[What this task involves]
Render this sentence from the blog post below in Spanish: "The political feasibility of what I propose is certainly open to question."

[Given passage]

== Segment start ==

Category Archives: Talks & Conferences

Speaking at American University on Friday

I’ll be presenting my latest draft paper, now entitled Regulating Mass Surveillance as Privacy Pollution: Learning from Environmental Impact Statements at a faculty workshop at the American University Washington College of Law at lunch time on Friday. So I’m off to DC early Thursday morning.

This will likely be my last chance to learn what I may need to do to punch up the paper before I send it out to law reviews, which I plan to do very soon. I’ll post a link to a draft of it here once I’ve incorporated the next round of comments.

As far as sending papers to law reviews is concerned, I’ve actually been very spoiled: almost all my work for the past decade has been book chapters or conference papers, so I have not had to send them out en mass to law reviews the way most law professors do most of the time. In fact, the last time I sent a paper out to law reviews seems to be … in 2003. (Has it really been that long?) And in that case, I was even luckier, as that paper was picked up by the Harvard Law Review.

I really think this is the best paper I’ve written in many years; that of course doesn’t necessarily tell one much about where it will end up. It isn’t short (23,000 words and counting), which is unfashionable. And I think it has two ideas, which could make it unwieldy. The political feasibility of what I propose is certainly open to question. But I think it might be somewhat original.

After this, there’s another paper in the pipeline on a very different topic. It’s good to think that I’m over the productivity hiccup caused by my aortic dissection almost exactly four years ago. Coincidentally, I had been scheduled to fly to DC on Feb. 12, 2010, the day I collapsed, but the conference I was planning to attend was snowed out. Had I gone, my aorta likely would have burst in the air, or I would have likely not gone to a hospital quickly enough had it happened in DC. In either scenario, I’d be dead as once it bursts you have less than an hour to be treated or it’s curtains.

So I guess I’m hoping it is the 2003 history, and not the 2010 history, that repeats itself.

Posted in Personal, Talks & Conferences | 2 Comments

Terrific We Robot 2014 Program

Registration is now open for We Robot 2014, April 4-5 here at U. Miami. Tickets are free, but seats are limited.

== Segment end ==

[Information provided]
== Segment start ==

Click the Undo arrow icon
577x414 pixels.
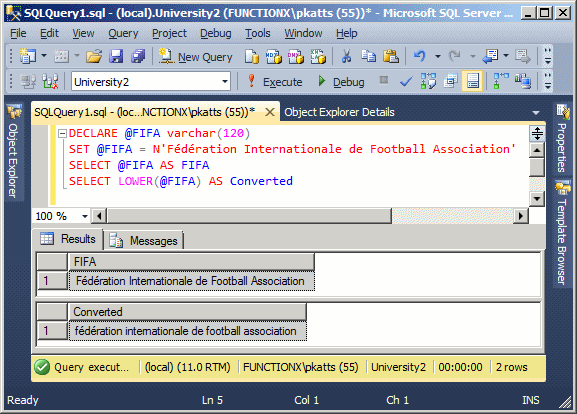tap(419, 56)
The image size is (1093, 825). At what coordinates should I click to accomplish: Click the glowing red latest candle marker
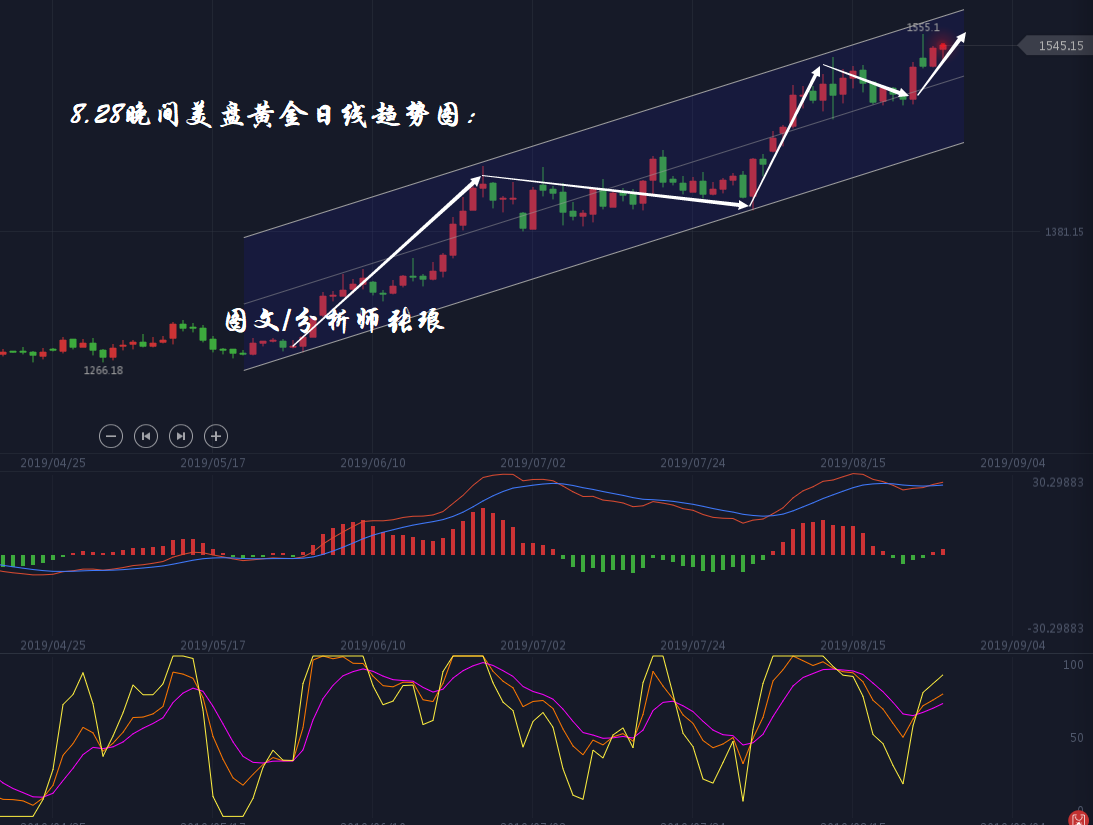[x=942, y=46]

== Segment end ==
== Segment start ==

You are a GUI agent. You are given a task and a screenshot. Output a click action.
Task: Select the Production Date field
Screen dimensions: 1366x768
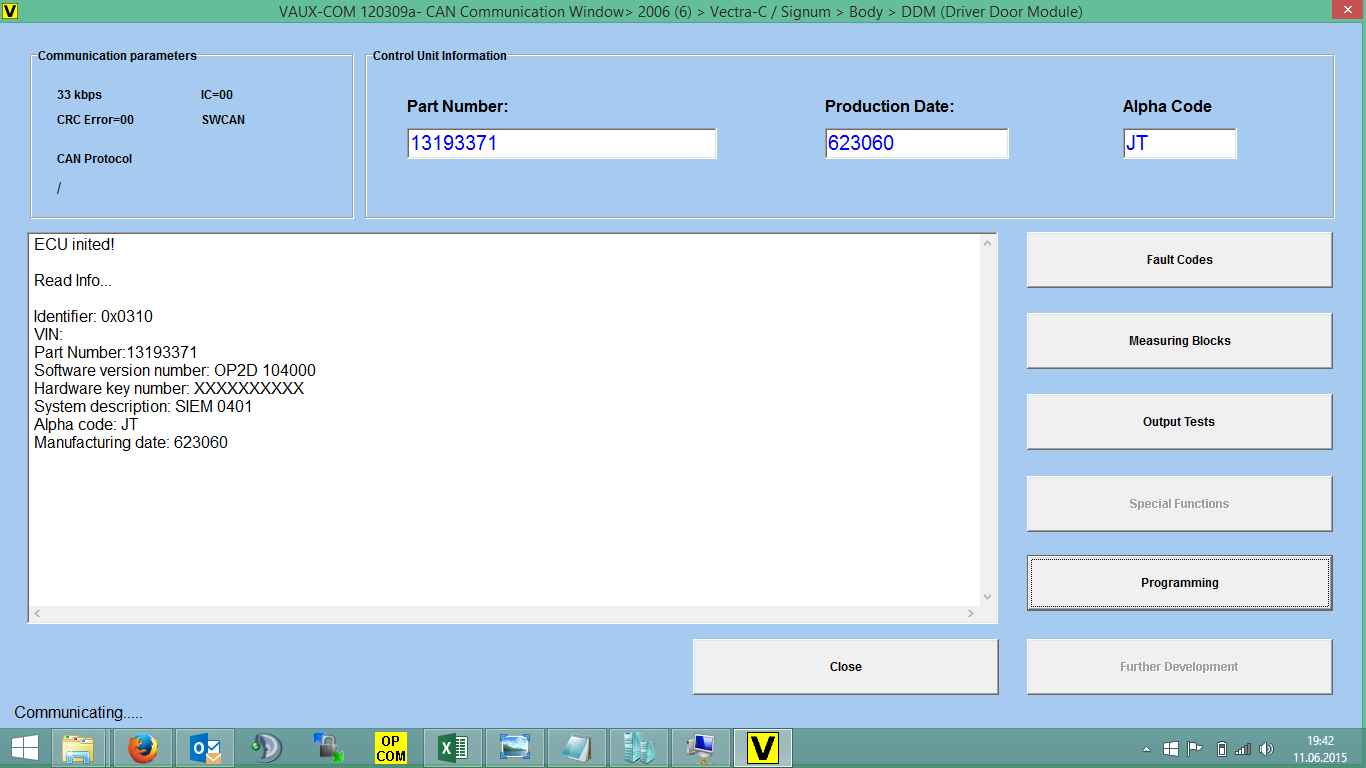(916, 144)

== Segment end ==
== Segment start ==

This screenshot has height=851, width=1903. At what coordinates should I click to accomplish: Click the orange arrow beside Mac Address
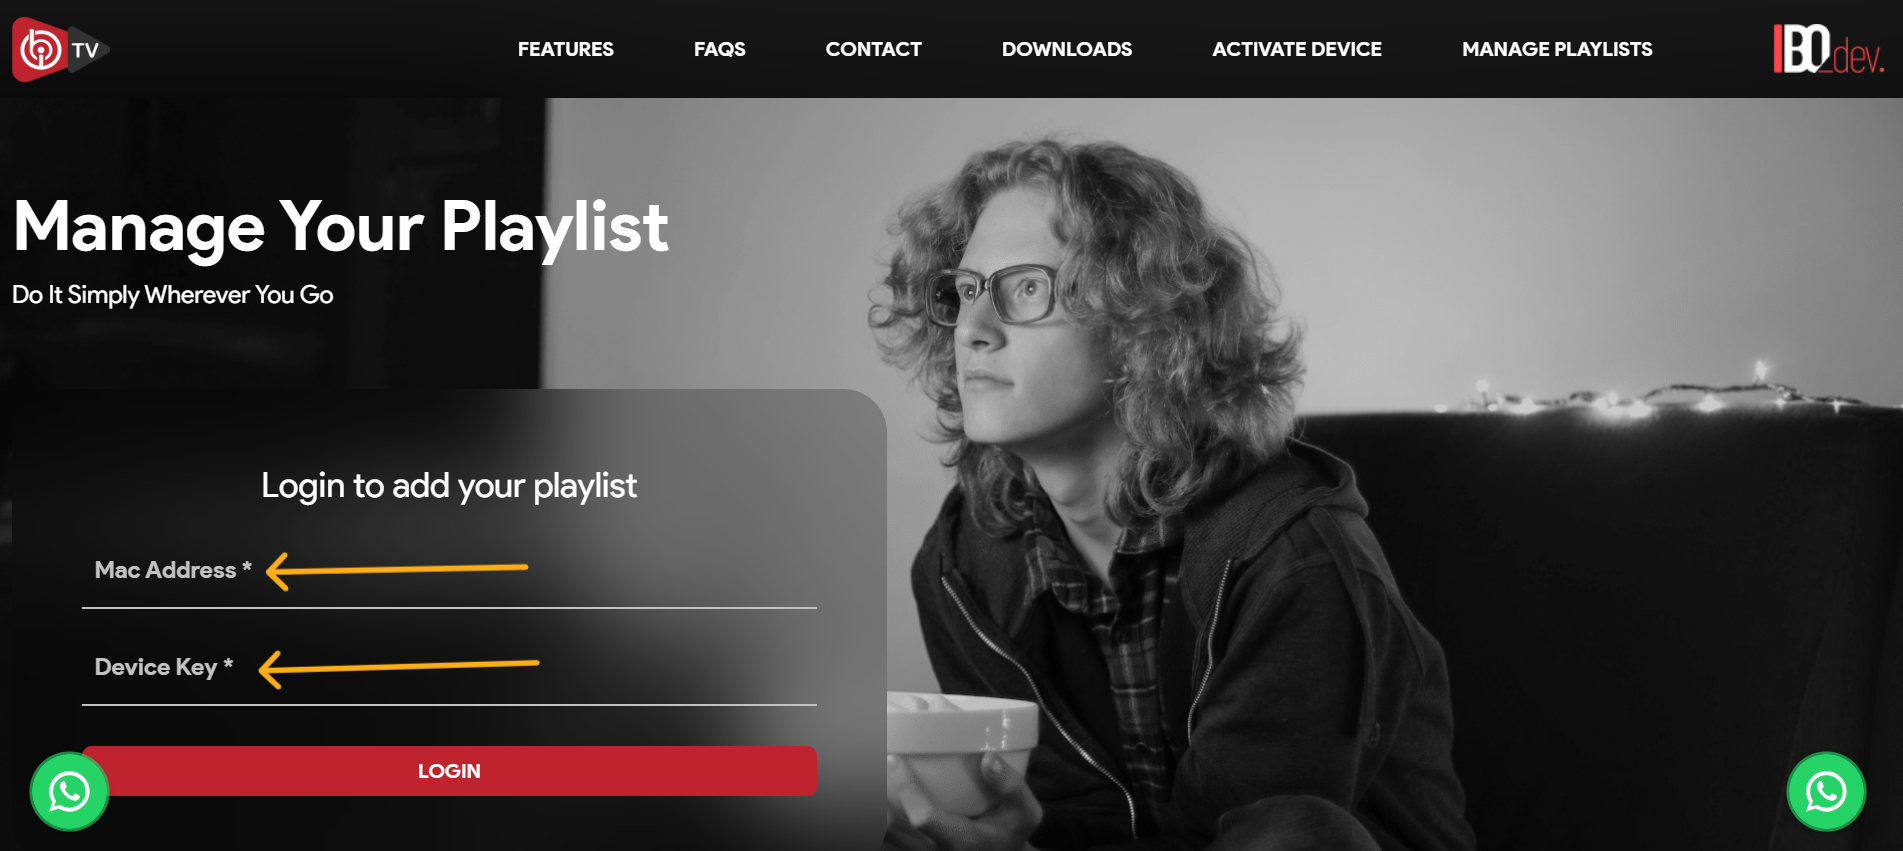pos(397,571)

== Segment end ==

[Output for this exercise]
La viabilidad política de lo que propongo es, sin duda, discutible.